Coffee Table: Jim Harrison

Title: The Raw and the Cooked: Adventures of a Roving Gourmand
Author: Jim Harrison
The Raw and the Cooked: Adventures of a Roving Gourmand: Harrison ...
via Amazon
Jim Harrison was a successful writer of poetry, novels, non-fiction and, especially novellas.  The money came when Hollywood came calling, most famously for Legends of the Fall.  He was a man of great passions, most especially food.  The Raw and the Cooked is a collection of essays, most previously published between 1989 and 2001.  Harrison was no mere consumer.  He was an enthusiastic cook and an avid hunter, especially of game birds.

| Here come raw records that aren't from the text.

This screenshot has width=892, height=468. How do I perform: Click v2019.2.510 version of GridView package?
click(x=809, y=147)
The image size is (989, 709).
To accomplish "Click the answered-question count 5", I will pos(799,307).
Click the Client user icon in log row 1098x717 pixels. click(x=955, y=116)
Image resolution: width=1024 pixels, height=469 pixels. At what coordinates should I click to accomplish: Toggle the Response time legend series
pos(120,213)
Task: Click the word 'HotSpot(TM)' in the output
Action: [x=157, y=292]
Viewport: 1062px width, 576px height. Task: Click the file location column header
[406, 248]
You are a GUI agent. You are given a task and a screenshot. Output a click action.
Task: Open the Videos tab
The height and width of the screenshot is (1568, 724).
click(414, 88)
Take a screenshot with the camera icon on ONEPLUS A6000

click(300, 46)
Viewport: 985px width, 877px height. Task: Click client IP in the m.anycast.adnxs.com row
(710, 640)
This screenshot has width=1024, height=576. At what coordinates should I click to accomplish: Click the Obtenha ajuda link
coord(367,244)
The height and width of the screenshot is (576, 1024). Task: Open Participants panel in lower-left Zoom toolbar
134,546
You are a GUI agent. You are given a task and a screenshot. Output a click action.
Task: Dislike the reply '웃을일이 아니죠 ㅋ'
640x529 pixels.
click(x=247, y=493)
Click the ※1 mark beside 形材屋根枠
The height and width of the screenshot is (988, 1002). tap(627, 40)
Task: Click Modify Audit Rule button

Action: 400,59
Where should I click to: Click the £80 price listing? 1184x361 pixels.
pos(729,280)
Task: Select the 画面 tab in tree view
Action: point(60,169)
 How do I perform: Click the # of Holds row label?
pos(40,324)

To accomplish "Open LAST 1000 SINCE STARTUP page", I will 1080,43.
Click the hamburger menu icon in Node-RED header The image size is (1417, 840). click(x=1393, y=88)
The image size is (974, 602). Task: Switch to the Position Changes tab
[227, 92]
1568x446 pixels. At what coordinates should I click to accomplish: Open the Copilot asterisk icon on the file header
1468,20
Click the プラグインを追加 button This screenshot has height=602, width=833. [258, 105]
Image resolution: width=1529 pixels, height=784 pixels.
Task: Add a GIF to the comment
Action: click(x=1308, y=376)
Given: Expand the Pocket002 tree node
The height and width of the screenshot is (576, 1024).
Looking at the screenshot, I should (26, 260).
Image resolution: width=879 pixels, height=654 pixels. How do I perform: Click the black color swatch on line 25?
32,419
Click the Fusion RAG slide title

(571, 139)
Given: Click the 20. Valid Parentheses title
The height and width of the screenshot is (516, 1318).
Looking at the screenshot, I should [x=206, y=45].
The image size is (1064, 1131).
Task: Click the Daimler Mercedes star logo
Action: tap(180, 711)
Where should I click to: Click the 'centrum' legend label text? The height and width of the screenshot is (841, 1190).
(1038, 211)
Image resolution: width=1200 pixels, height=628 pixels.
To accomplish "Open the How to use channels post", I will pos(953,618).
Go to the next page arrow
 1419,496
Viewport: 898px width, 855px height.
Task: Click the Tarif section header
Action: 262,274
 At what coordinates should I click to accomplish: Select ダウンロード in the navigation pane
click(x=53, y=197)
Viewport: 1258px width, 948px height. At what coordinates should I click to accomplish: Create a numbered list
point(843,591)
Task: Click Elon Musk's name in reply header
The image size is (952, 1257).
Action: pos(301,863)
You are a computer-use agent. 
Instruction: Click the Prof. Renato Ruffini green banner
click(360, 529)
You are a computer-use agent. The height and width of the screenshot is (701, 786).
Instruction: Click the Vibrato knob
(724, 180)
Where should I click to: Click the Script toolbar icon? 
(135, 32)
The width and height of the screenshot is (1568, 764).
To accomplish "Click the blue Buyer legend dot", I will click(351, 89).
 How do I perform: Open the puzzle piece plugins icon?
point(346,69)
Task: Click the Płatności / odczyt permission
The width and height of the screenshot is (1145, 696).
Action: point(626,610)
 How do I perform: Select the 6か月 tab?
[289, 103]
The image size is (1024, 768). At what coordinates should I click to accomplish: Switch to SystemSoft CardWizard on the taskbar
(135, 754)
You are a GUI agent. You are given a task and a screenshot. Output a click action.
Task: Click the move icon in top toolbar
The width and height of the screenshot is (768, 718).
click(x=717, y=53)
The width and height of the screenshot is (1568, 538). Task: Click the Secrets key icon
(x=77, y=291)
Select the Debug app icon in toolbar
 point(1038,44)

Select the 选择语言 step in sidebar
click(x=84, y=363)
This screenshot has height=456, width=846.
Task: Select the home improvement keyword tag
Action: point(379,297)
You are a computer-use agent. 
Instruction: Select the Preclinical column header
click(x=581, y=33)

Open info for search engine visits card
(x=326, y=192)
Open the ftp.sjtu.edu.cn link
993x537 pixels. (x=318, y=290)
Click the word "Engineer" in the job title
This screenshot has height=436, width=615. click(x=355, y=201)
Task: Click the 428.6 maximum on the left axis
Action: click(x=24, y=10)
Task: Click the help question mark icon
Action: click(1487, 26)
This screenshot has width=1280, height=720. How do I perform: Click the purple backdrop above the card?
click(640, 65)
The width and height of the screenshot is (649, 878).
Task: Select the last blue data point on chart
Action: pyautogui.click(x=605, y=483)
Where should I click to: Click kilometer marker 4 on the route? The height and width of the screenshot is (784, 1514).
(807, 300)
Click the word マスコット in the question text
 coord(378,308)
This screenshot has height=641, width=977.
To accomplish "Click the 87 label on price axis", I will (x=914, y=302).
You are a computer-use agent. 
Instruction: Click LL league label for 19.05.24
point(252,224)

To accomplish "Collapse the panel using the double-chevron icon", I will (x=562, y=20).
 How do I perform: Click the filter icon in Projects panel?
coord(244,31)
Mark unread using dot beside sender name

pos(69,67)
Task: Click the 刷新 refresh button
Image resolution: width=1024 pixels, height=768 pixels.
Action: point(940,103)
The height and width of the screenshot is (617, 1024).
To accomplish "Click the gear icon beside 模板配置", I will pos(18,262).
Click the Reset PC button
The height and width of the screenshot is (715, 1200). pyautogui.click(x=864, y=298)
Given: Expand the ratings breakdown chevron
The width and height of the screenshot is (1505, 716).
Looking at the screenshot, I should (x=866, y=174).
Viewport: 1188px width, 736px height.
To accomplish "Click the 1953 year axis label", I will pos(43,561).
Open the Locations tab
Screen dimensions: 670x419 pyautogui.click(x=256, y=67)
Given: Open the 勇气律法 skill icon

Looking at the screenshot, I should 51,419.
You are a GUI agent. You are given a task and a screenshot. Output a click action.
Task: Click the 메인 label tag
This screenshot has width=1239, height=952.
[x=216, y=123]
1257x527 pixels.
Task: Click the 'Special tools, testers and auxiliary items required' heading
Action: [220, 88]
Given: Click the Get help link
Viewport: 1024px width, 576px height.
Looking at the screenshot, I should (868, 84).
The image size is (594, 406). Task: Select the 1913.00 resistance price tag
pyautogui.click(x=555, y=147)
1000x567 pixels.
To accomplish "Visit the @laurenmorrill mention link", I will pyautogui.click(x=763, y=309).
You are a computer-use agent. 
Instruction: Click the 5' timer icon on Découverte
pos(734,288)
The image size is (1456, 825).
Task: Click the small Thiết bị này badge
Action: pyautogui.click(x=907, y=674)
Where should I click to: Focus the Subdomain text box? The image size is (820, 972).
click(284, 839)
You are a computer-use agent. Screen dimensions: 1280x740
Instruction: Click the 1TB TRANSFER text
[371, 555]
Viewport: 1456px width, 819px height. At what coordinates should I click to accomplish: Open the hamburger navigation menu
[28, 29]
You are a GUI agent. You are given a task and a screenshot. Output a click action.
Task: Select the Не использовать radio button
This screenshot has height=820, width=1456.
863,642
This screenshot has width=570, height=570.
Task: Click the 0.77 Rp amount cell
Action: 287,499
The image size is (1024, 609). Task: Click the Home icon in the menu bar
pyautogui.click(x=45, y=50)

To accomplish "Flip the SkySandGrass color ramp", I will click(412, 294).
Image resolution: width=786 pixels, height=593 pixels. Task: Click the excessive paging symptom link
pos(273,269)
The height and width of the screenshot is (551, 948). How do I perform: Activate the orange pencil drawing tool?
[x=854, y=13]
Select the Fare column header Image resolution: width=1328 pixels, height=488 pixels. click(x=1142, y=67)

Harrison had expensive tastes and, at least while the screenwriting money was coming in, the bank account to afford it.  This is not an ode to the simple charms of simple eating.  Most of us can't afford multiple homes in the Michigan Upper Peninsula, Arizona and Montana.  Few of us would consider $500 a reasonable price for a great meal.  Not all of us have the chance to rub elbows with Jack Nicholson and Francis Ford Coppola (Harrison's name dropping is particularly tiresome).  In all honesty, I would have enjoyed the book more if the author had a touch more humility.  MFK Fisher, after all, was most definitely upper class but that wouldn't have stopped me from angling to sit next to her at a dinner party.  With Harrison, I'm pretty sure I would have found an excuse to leave early.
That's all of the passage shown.